According to the RNCS (2002:4), what today is known as science originated from African, Arabic, Asian, American and European culture, hence it has become part of the cultural heritage of all nations. The word “science”, in particular, originated from a Latin word “scientia” which means knowledge (Martin, Jr., Sexton, Wagner, Gerlovich, 1994:5). There are two views underlying the learning of science: historical and modern views. The RNCS (2002:11) refers to the historical view as traditional and indigenous knowledge systems (IKS), while the modern view is referred to as science and technology. The historical or traditional view perceives science as a means to satisfy the needs of the mind, (and not those of the body) in order to gain useful and practical knowledge (RNCS, 2002). This view implies that humans are always curious to learn new things and skills needed to acquire useful knowledge.
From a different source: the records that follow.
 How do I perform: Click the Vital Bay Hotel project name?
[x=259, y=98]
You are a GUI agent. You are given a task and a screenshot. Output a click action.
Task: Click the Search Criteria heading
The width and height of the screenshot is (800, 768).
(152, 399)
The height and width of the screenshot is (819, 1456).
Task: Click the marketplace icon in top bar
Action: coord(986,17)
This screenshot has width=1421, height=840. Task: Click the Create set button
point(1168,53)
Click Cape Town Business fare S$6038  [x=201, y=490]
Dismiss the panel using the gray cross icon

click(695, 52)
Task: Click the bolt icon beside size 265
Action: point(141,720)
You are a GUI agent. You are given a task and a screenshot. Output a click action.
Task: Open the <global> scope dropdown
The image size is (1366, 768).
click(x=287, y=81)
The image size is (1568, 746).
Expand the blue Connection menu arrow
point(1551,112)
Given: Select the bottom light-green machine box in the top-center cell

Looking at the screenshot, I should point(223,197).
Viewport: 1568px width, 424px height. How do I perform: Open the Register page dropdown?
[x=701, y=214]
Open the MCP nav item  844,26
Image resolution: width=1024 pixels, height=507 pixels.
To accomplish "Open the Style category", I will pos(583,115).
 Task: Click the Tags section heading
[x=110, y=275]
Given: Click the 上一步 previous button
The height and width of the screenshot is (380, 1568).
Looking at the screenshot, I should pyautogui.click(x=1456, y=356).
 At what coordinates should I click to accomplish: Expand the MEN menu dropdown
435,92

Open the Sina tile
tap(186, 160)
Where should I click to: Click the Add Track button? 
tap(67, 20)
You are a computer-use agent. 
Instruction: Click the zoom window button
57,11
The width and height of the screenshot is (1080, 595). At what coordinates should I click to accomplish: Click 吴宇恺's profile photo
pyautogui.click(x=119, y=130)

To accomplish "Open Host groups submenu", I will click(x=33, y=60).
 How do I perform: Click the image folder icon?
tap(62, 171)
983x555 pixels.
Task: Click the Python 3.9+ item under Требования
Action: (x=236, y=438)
According to the RNCS (2002:11) many South Africans hold a world-view that all things have spiritual existence or meaning (i.e. they come from God). They believe that events occur for spiritual and physical reasons hence they connect them to the physical and social environment of the people. Traditional and indigenous knowledge systems evolved out of this school of thought (RNCS, 2002:11).
The modern view of science emphasizes the ability of humans to construct new ways of investigating information. In other words, it stresses the human potential to explore different ways of creating knowledge that is meaningful to them. The modern view of science is influenced by empiricism. Empiricism believes in measurement and observation as a means of explaining why events happen in nature. According to this view, things that cannot be measured and observed are not valid in explaining why events happen. Empiricism is used worldwide in research and science education (RNCS, 2002:11). As the modern view believes in practical knowledge, it encourages humans to develop positive attitudes to learn science. In support of the view, Sanfeliz & Stalzer (2003:64) maintain that interest and attitudes are critical aspects of science learning that motivate people to become scientifically literate. According to Martin Jr. et al. (1994:6), science requires humans to use their curiosity to construct ways of investigating and
processing information. Science consists of meanings and information humans construct for themselves to benefit their everyday living. That is, science encourages human creativity through experimentation.
The two views, however, have something in common. Both views recognize the intellectual (mind) and the emotional aspects of the human being. The emotional aspect focuses on the development of learners’ attitudes towards science, while the intellectual aspect emphasizes the development of learners’ process skills in the construction of new and useful knowledge that can be applied in everyday life. On the basis of the two perspectives mentioned above, science can be defined as a body of intellectual and social knowledge that is required by the learner to construct meaningful knowledge about the world around him/her. The acquisition of such knowledge in the education context incorporates creative thinking, problem-solving, experimentation and invention which should be employed by learners. In other words, the two views of science have implications for teaching and learning approaches.
Mintzes and Novak (2000:43) describe science as an authoritative intellectual enterprise which does not give equal weight to all points of view. By implication, science is selective and specific in that some concepts and theories are supported while others are rejected. As a result, scientific explanations or theories change over time due to external new evidence or counter-evidence to the theory. An alternative theory is then established, and the new theory may borrow some ideas from the existing theory or get other ideas from different domains (Gopnik, 1999:305). Ogunniyi’s (1986) defines science as an attempt by human beings to organize their experiences with nature into meaningful systems of description, explanation and description (Ogunniyi, 1986). Many scientists mention certain process skills as ways of thinking, measuring, and solving problems in science (De Wayne, 2002; Beisenherz & Dantonio, 1996; Martin, Jr., et.al, 1994; Padilla, Muth & Padilla, 1991). Science process skills can be divided into two: basic skills and integrated skills. The basic skills include observation, classification, communication, measurement, estimation, predictions and inferences. They help the learners to expand their learning through experience. On the other hand, the integrated
skills enable the learner to think at a higher level or to make abstract thoughts. They include the learner’s ability to identify and control variables, form hypotheses, perform experiments and interpret data. In other words, they enable the learner to conduct scientific investigations in order to discover new information. The process of science investigation is facilitated by the use of process skills and it involves the construction of knowledge by the learner herself in order to arrive at meaningful conclusions.
At the end of the science learning process the learner is expected to be able to produce information by applying it in new situations. Science products include facts, concepts, principles and theories. In other words, by making use of both basic and integrated skills the learners are able to verify information through observations and measurements to produce facts. To produce concepts, the learner needs to be able to make generalizations based on facts and other experiences. The end products of school science depend on effective teaching and learning which, in turn are influenced by a number of factors such as teaching and learning strategies; medium of instruction; and other factors linked to cognitive development (Fairbrother, 2000).
In relation to the RNCS principles and the Learning Outcomes of the Natural Sciences Learning Area, the above description of “science” has to do with the construction of knowledge that develops scientific literacy. Secondly, scientific literacy is acquired through various means that involve scientific investigations. Thirdly, scientific knowledge can be applied in various situations of our daily lives. So science is part of our daily activities, although we might not be aware of it due to the lack of understanding of the scientific world.